#### Exercise goal:
Exact copies of the lines from the one with "Click the Run when label segment" through the last line of the entries, and no pictures, make up the answer.

Collected data:
------------------------------------------------------------------------

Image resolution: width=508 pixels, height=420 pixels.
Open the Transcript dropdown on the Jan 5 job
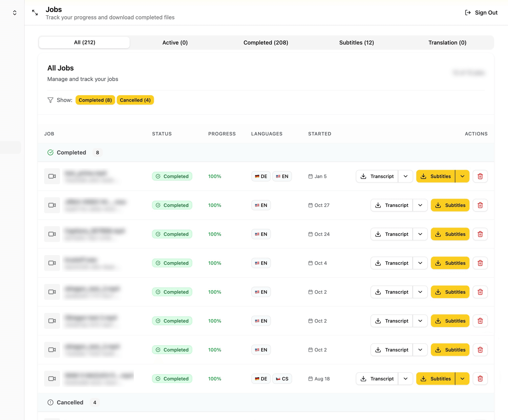pyautogui.click(x=405, y=176)
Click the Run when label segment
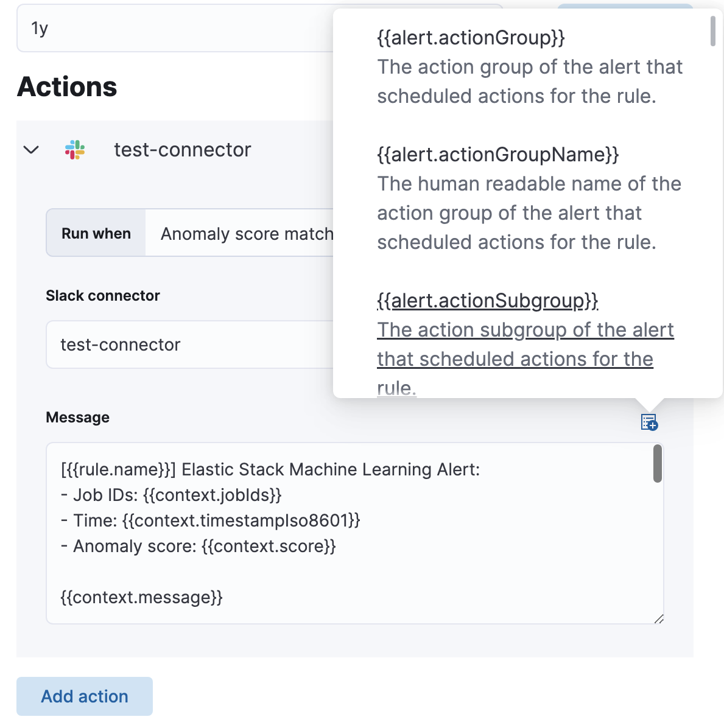Image resolution: width=724 pixels, height=728 pixels. click(96, 233)
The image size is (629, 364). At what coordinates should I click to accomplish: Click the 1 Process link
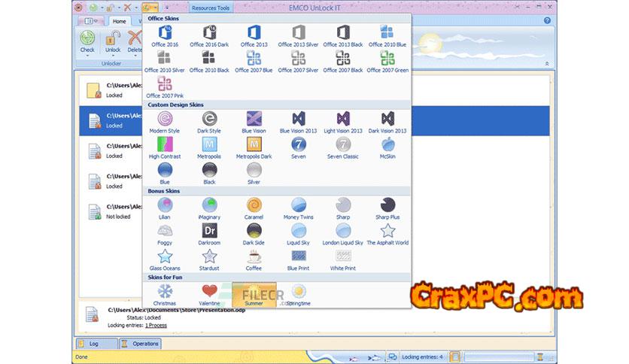[x=156, y=325]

------------------------------------------------------------------------

#### Completed task:
Click the Run when label segment
Image resolution: width=724 pixels, height=728 pixels. click(96, 233)
The image size is (629, 364). At what coordinates should I click to accomplish: Click the 1 Process link
[x=156, y=325]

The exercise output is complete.